Tuesday, October 30, 2007

Mundos Ficcionais (Parte I)

Qualquer jogo depende do seu meio envolvente para daí retirar os recursos necessários à sua jogabilidade. Num jogo de golfe, o meio envolvente deverá ser um campo preparado para a prática do golfe que conceda aos jogadores o poder de decidir jogar ou não. Num jogo de monopólio, por exemplo, são os próprios jogadores a construírem o mundo ficcional onde se desenrola o jogo, tendo em conta o posicionamento das diversas cartas no tabuleiro de jogo, a distribuição do dinheiro necessário a cada jogador para que possa começar a jogar, a representação do jogador no tabuleiro de jogo através de um objecto, que é em si uma representação de outras formas desde um dedal a um carro. Só após a preparação de um mundo ficcional é possível o jogador experimentar-se dentro do jogo. Num jogo de computador, o mundo ficcional está criado a partir do momento em que o jogador carrega o jogo no aparelho e no ecrã experimenta a deslocação dentro deste.

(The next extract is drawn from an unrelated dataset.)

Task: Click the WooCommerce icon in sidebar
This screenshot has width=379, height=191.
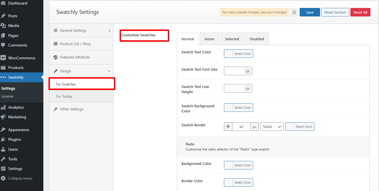Action: [x=3, y=58]
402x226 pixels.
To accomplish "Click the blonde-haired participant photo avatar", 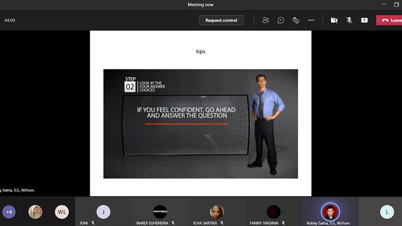I will point(35,212).
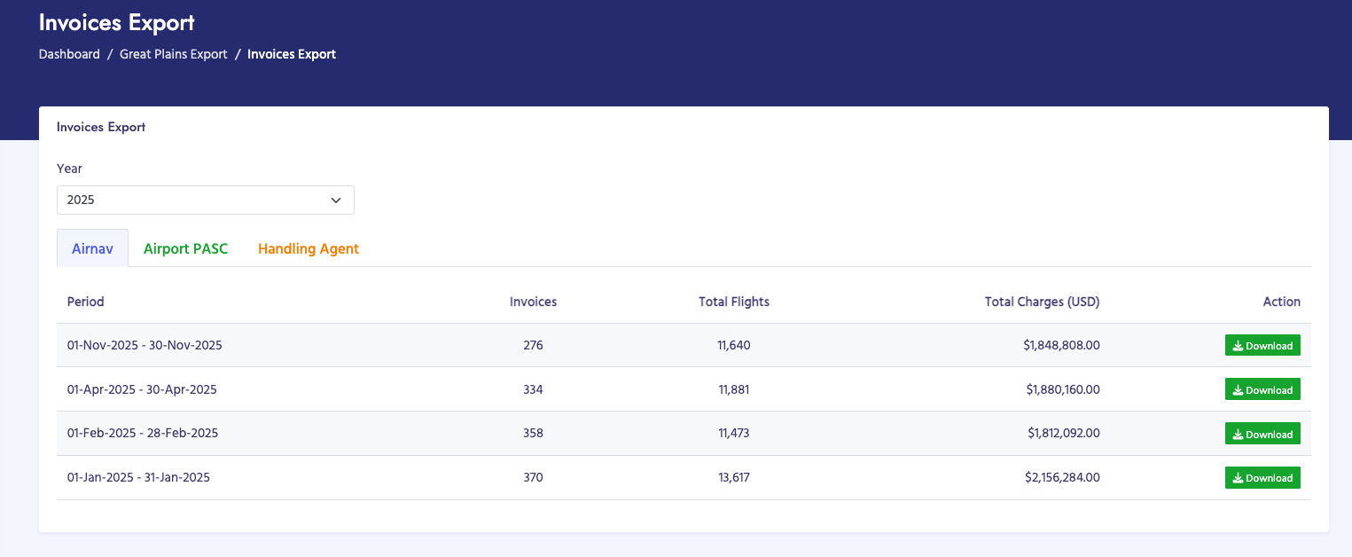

Antes de encetar a experiência do jogo, o jogador pode, caso lhe seja dada essa possibilidade pelos criadores do jogo, personalizar alguns indicadores como os controlos do jogo, a qualidade visual, entre outros. Essa personalização permite um acréscimo que relacionamento entre o jogador e o próprio jogo visto a adaptação deste aos gostos do jogador.